* [Exercise goal]:
Please reproduce, exactly and with nothing else, every line from the one containing "0 comments (342, 285)" through the last line of the records below.

**** Exercise input ****

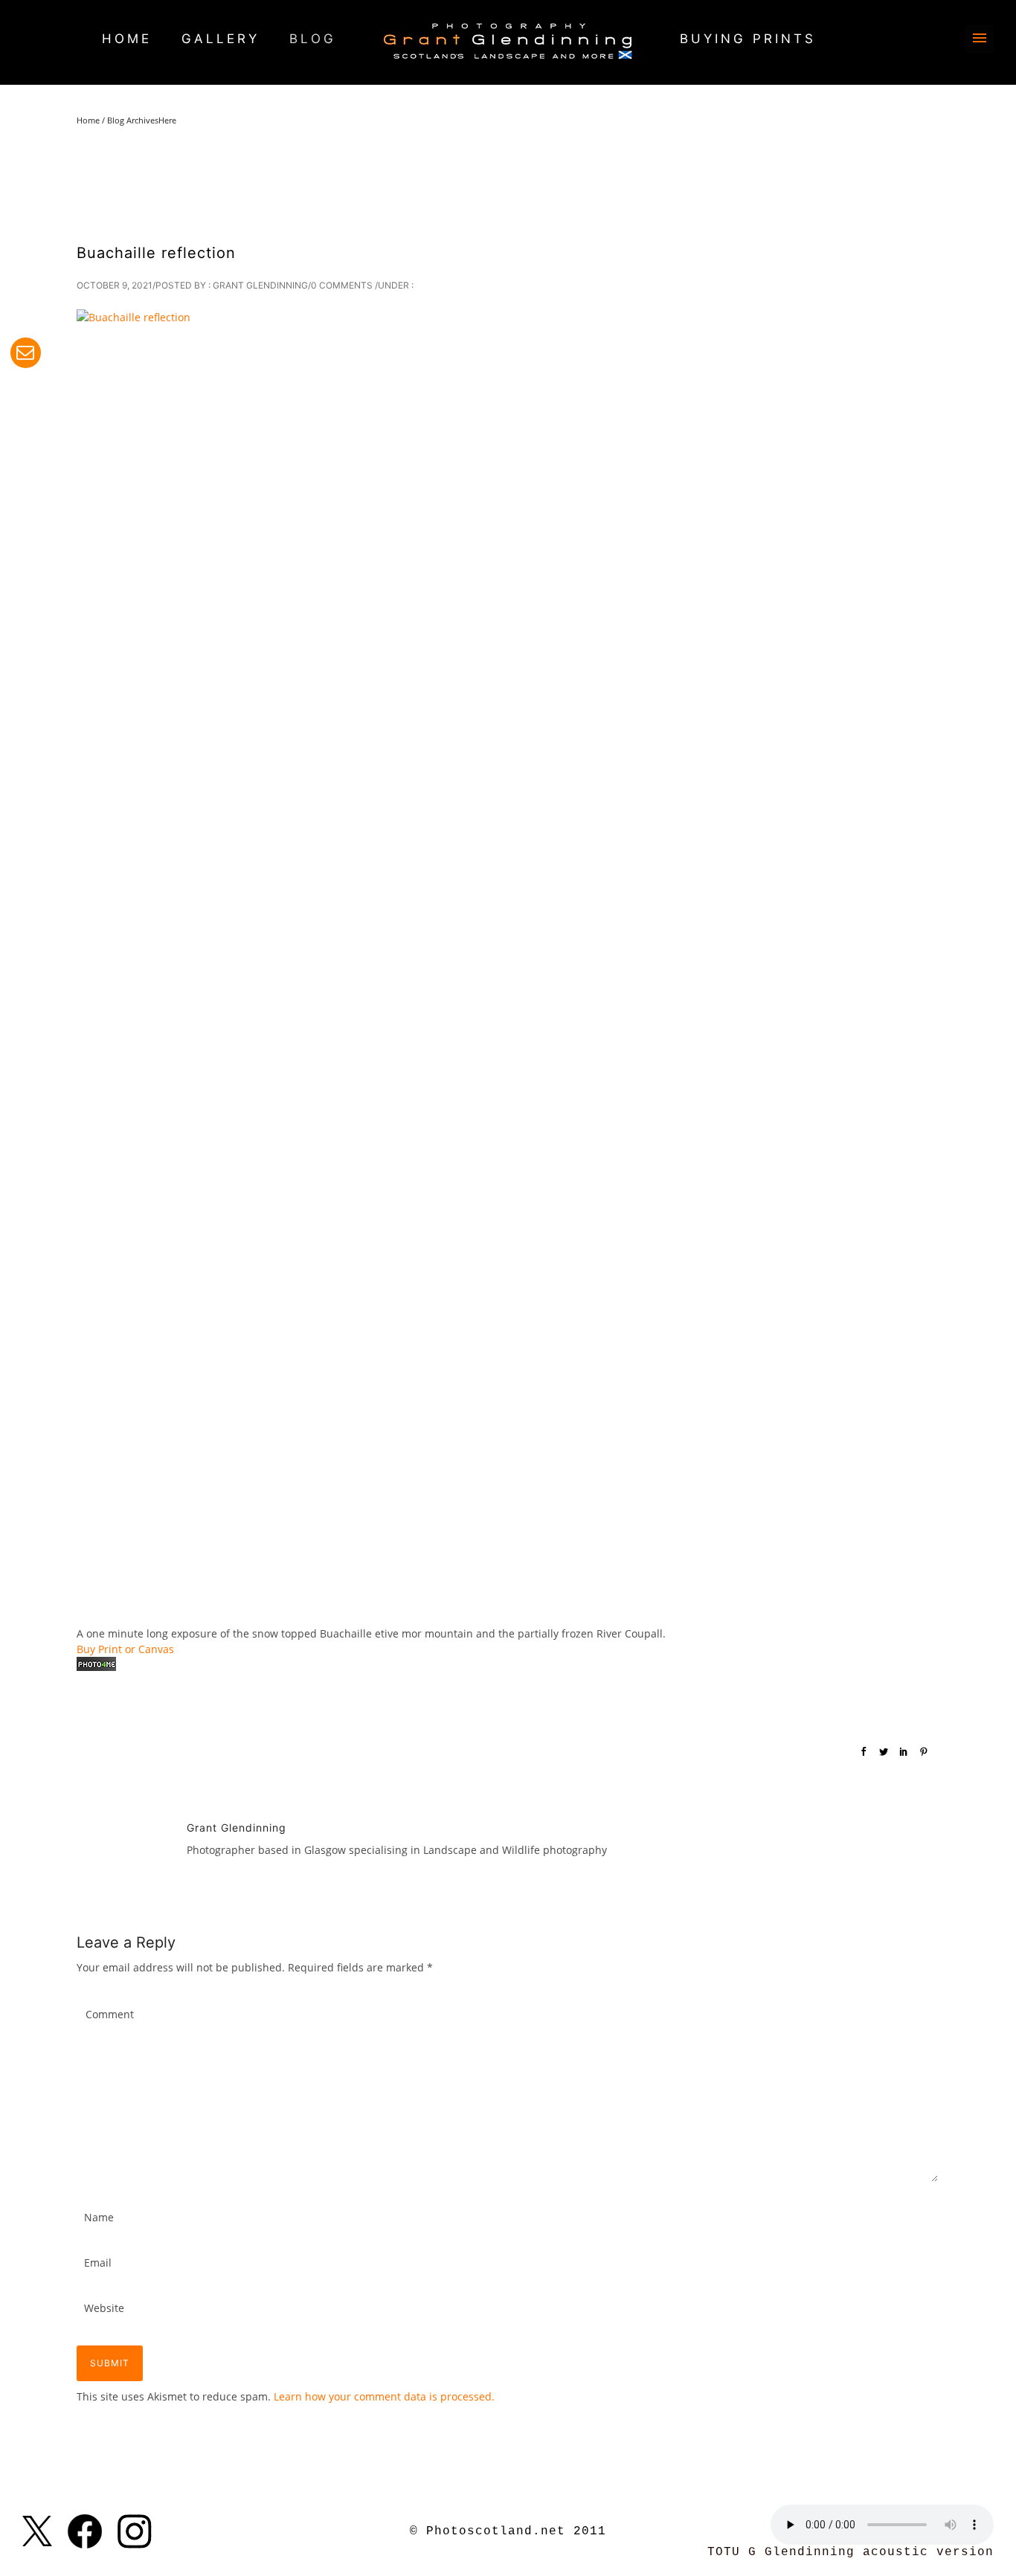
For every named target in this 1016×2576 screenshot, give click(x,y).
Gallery (220, 38)
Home (127, 38)
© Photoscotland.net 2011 (508, 2531)
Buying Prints (748, 38)
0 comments (342, 285)
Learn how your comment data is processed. (384, 2396)
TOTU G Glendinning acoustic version (850, 2552)
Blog (312, 38)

****

* [Output for this exercise]:
0 comments (342, 285)
Learn how your comment data is processed. (384, 2396)
TOTU G Glendinning acoustic version (850, 2552)
Blog (312, 38)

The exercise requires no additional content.